Da der Klageerzwingungsantrag vom 4. Juli 2003 bereits aus den dargelegten Gründen unzulässig ist, kann es dahinstehen, ob sich die Unzulässigkeit im Fall der Antragsteller W., M. und H. auch daraus ergibt, dass diese in derselben Sache bereits zu früherer Zeit einen Antrag auf gerichtliche Entscheidung gestellt hatten, womit das Klageerzwingungsverfahren verbraucht sein könnte (vgl. OLG Düsseldorf in NStE 1990, Nr. 26 zu § 172 StPO).

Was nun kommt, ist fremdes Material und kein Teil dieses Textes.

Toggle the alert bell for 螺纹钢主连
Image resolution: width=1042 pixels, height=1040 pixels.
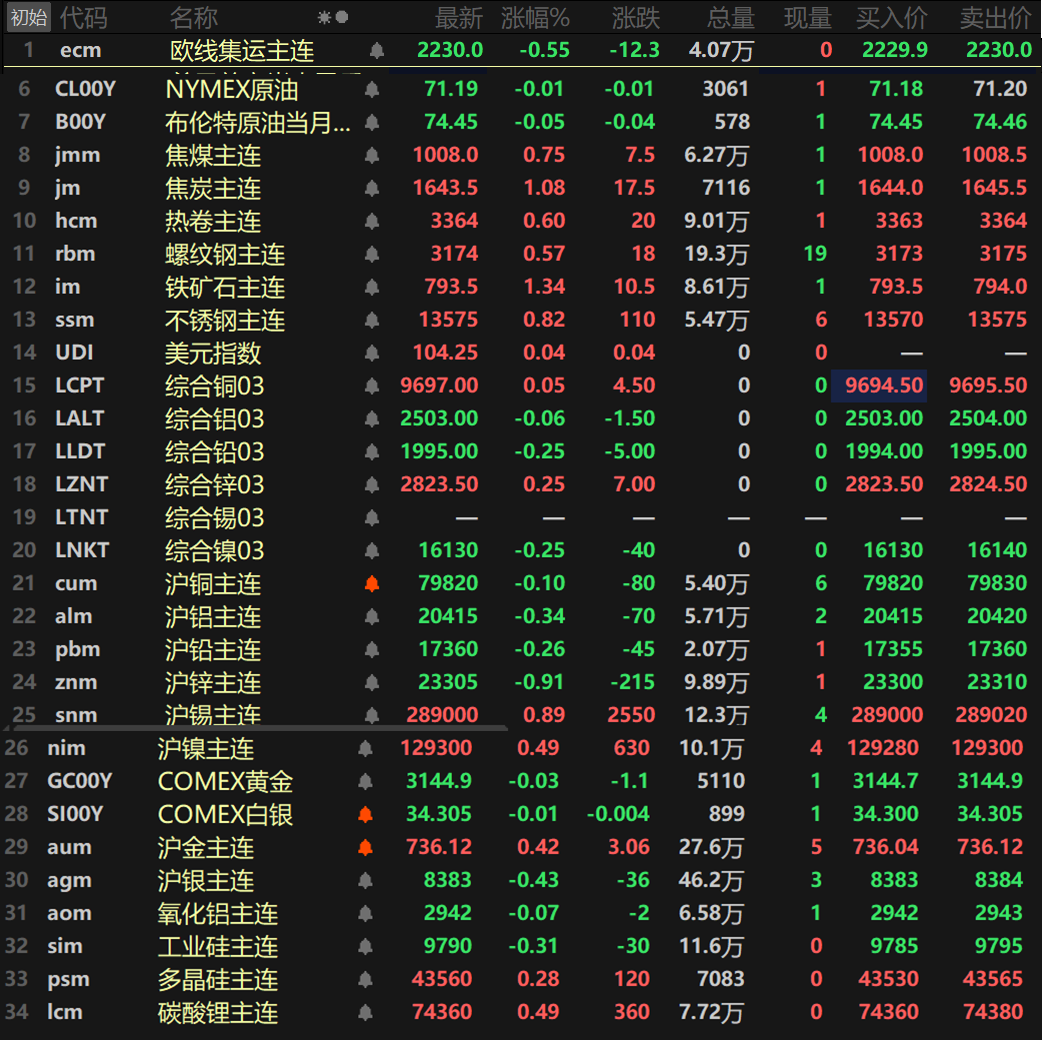371,253
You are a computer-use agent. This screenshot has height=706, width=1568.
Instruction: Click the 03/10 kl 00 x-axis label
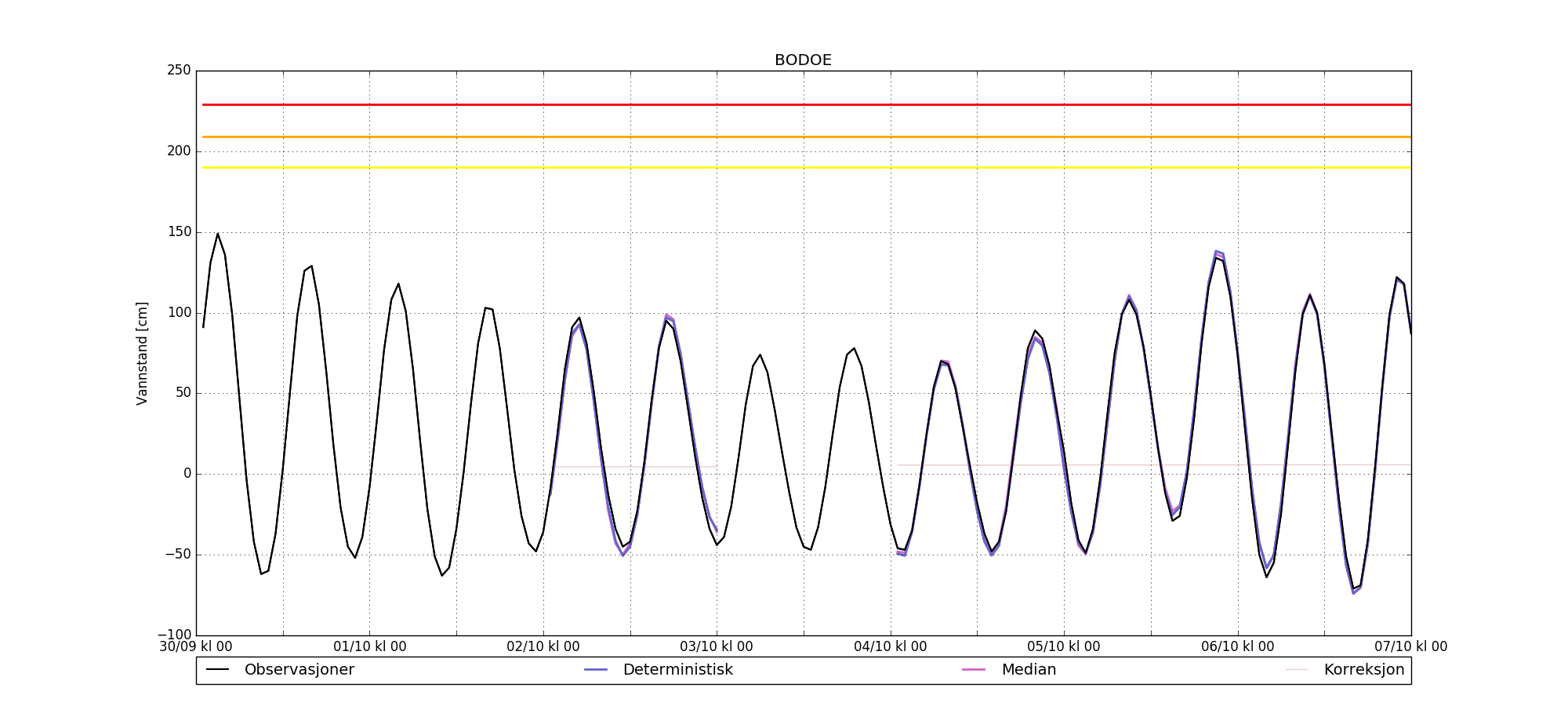[x=717, y=647]
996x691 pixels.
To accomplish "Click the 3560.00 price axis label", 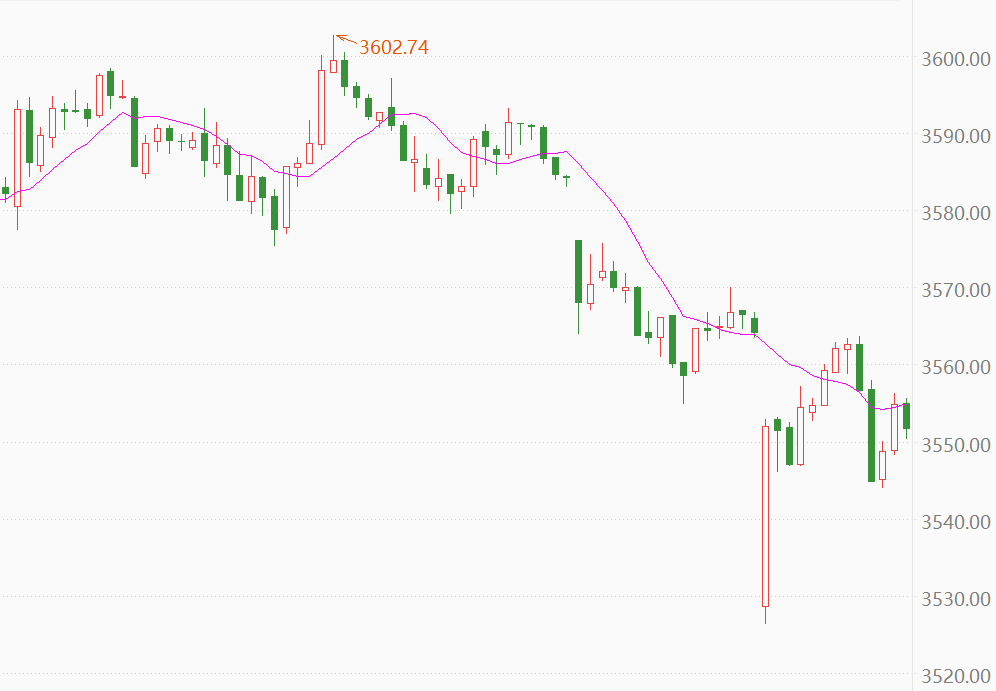I will coord(954,368).
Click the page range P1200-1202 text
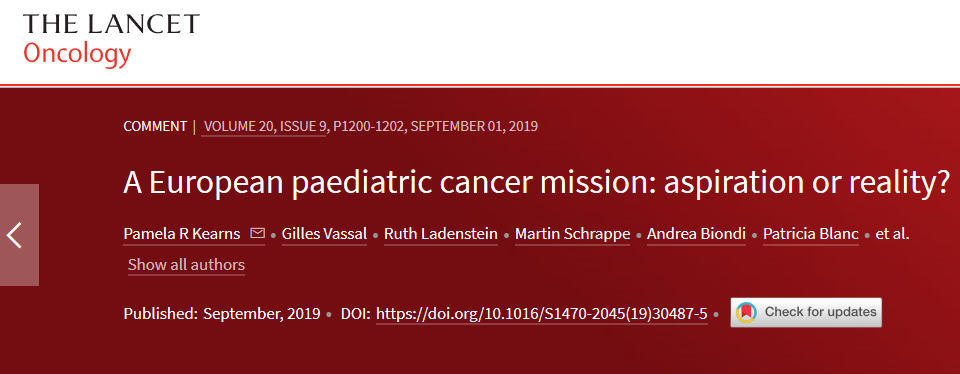This screenshot has width=960, height=374. click(368, 127)
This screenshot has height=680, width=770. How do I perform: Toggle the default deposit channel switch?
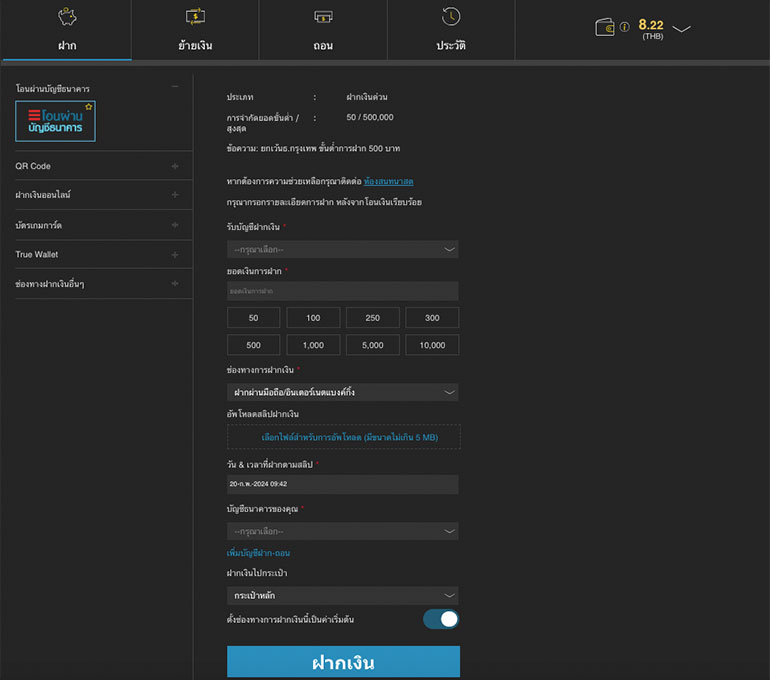tap(441, 619)

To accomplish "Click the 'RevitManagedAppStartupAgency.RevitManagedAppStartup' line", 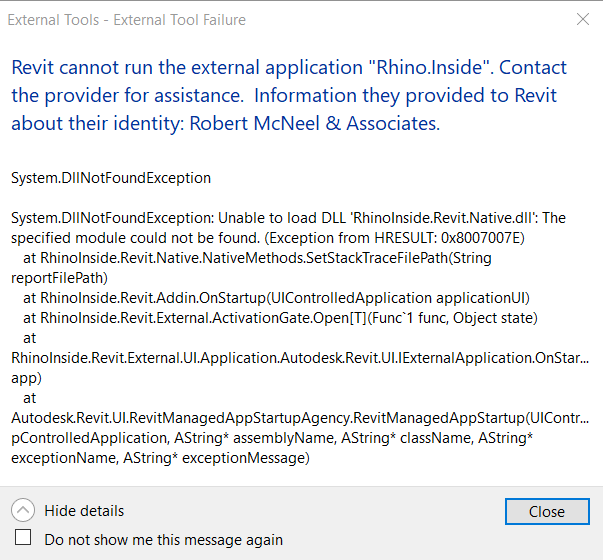I will click(x=300, y=418).
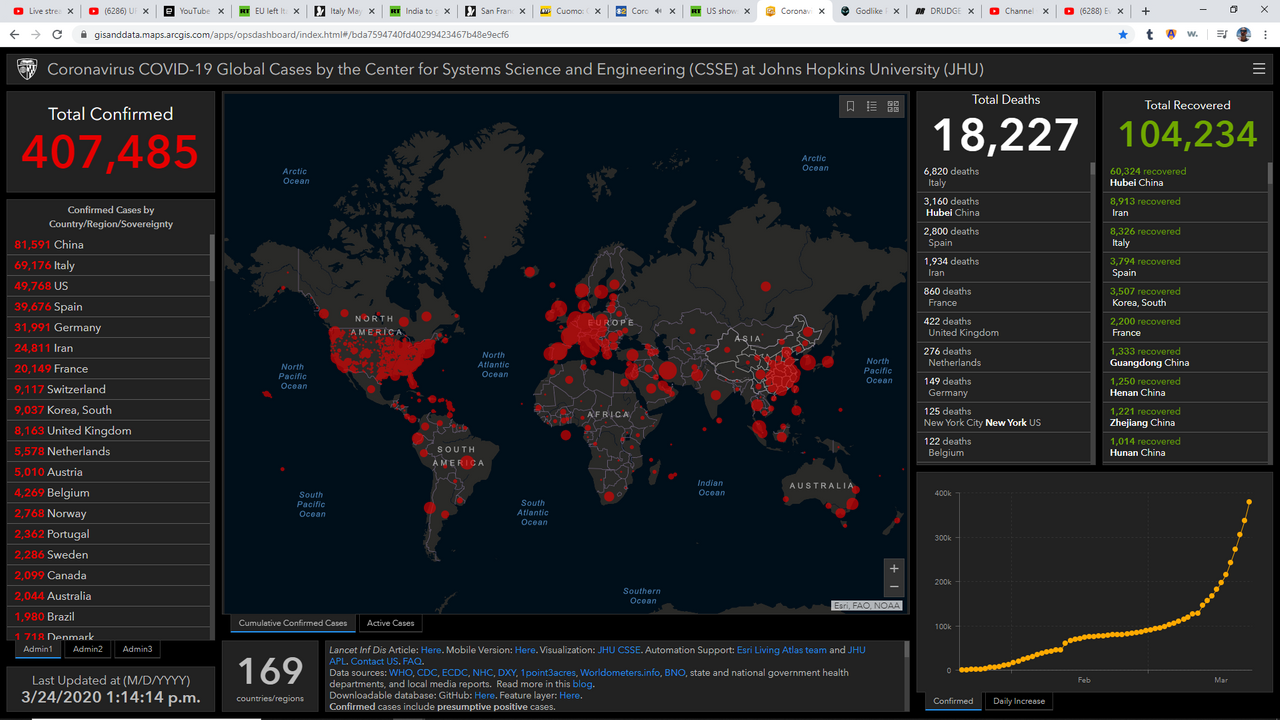Image resolution: width=1280 pixels, height=720 pixels.
Task: Switch to Active Cases map layer
Action: [390, 623]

Die an den Klageerzwingungsantrag zu stellenden inhaltlichen Anforderungen sind innerhalb der Monatsfrist des § 172 Abs. 2 S. 1 StPO zu erfüllen. Eine Nachbesserung nach deren Ablauf kommt nicht mehr in Betracht (vgl. Graalmann-Scheerer in Löwe-Rosenberg, StPO, 25. Auflage, § 172 Rdn. 128).

Da der Antrag bereits aus formellen Gründen zu verwerfen war, hatte eine Kostenentscheidung nicht zu ergehen (vgl. Meyer-Goßner, StPO, 46. Auflage, § 177 Rdn. 1).